Accelerating Business Transformation

By Bob Wambach, Vice President, Marketing Dell EMC

Here’s a prediction for 2018: Business will continue to get more complicated and every enterprise or government agency will have competitors investing in business transformation. There is a wealth of data that suggests business transformation will play a role in sorting out winners from ‘also rans’. While new technology plays a key role in modernising infrastructure for both on premises and public cloud-based offerings, transformation is about much more than hardware and software. A number of recent studies provide useful guidance for 2018 decision making with respect to modernising IT operations in support of transformation initiatives.

Leaders and Laggards

Forbes global survey of 500 C-level executives concluded that “there’s a large gap between transformation leaders and their less advanced peers.” Leaders, companies, whose sales and profits had grown by 7% or more, have IT leaders with tighter ties to the business, more advanced IT transformation strategies, and achieve faster ROI for IT transformation.

At Dell EMC, we embrace a Modernise, Automate, Transform (MAT) strategy both for our own IT strategy and for customers. At the highest level, this can be explained as a strategy to modernise IT infrastructure by leveraging the latest and most advanced technologies, automating IT processes through advanced software capabilities, and transforming organisations, business processes and skill sets through education, training and services.

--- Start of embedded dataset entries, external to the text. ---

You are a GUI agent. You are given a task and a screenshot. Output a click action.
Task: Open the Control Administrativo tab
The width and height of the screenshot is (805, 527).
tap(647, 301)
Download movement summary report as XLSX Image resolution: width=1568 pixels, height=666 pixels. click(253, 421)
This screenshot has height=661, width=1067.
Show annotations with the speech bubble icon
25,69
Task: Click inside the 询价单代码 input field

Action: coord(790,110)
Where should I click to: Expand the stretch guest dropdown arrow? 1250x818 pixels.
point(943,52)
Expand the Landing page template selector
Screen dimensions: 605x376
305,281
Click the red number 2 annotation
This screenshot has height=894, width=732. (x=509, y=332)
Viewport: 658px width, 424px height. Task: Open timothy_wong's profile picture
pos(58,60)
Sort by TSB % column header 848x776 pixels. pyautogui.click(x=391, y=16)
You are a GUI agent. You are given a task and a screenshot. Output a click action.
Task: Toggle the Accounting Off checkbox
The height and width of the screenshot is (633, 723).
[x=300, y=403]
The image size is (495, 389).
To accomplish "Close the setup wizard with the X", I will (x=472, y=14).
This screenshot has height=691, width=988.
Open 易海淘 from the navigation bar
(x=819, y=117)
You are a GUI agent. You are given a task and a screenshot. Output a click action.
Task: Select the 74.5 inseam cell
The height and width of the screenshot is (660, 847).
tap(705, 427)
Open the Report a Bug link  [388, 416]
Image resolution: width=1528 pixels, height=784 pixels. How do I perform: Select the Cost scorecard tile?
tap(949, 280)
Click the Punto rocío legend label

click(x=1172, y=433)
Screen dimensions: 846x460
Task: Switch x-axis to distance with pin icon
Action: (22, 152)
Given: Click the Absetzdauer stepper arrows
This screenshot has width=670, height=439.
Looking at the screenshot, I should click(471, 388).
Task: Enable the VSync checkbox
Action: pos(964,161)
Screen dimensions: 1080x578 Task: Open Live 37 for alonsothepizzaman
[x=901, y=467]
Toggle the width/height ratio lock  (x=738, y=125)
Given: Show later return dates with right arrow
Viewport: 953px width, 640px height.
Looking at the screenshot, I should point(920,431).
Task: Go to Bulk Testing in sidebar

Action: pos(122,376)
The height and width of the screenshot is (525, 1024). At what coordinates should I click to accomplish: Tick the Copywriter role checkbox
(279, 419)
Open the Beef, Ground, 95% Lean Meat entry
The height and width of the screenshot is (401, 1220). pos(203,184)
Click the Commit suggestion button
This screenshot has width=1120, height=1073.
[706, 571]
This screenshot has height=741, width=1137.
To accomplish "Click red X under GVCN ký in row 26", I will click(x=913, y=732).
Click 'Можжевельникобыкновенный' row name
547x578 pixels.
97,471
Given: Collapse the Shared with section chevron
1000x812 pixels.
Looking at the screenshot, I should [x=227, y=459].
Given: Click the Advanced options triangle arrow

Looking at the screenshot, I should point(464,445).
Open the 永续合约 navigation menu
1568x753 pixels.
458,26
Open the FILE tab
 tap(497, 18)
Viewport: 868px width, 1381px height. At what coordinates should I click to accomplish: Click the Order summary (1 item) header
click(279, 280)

Increasingly, these strategies are predicated on a foundation of converged and hyper-converged (CI/HCI) infrastructure, and we observe that organisations getting the most value from their CI and HCI investments saw the need to transform from an organisation that managed infrastructure components in silos to one that manages infrastructure more holistically. They built an IT Services model that delivers more business agility and improved business outcomes. They drove operational change and developed mechanisms for measuring business outcomes. As a result, they have achieved much higher ROI.

Becoming a Leader

This approach isn’t all that surprising. You’ve heard it before. You need to change people, process, and technology to achieve value. It takes time to do that, so you should not expect immediate results. However, when ESG analysed the correlation between IT maturity and a range of business outcomes, they found that IT metrics improved at each stage of IT maturity. The positive correlation held for KPIs ranging from projects completed ahead of schedule to over achievement of revenue goals. ESG further reported that IT organisations implementing self-service portals are freed up from more mundane tasks to focus on business priorities.

That‘s good news!

An IT service orientation results in better organisational alignment and business outcomes, as shown by an IDC study, based on a survey of over 2,500 senior managers and executives. It concluded that “enterprises in which the IT organisation has a strong service orientation reported a 100% greater increase in bookings, a nearly 80% greater increase in inventory turns, and a 140% greater improvement in employee time spent serving customers”. But there is more to it. IDC reports that, over three years, “enterprises in which the IT organisation works proactively with the business” reported:

  • 50% greater improvement in compliance-related activities
  • 80% greater growth in revenue from established product lines
  • 90% greater growth in revenue from new product lines.

Chargeback mechanisms can aid in the process. IDC reports that implementing chargeback mechanisms enables the business to ensure that IT expense is aligned with business priorities. Companies that implemented chargeback report increases in employee productivity and improvement in profit margin.

Measuring Results

It is important to set expectations and establish an ongoing process for reviewing progress. You will want to have a plan to evolve organisational roles, structures and processes, and for measuring progress at each step as the IT organisation matures.

Metrics should address both financial and non-financial goals to enable IT to demonstrate support of strategic initiatives.

As the organisation matures, focus especially on the metrics that matter most to the business. These might include time to roll out new applications, or the headcount required to support application growth. Begin with a baseline and plan on developing measurements that, while not precise, will indicate whether you are on the right track or whether a course correction is needed.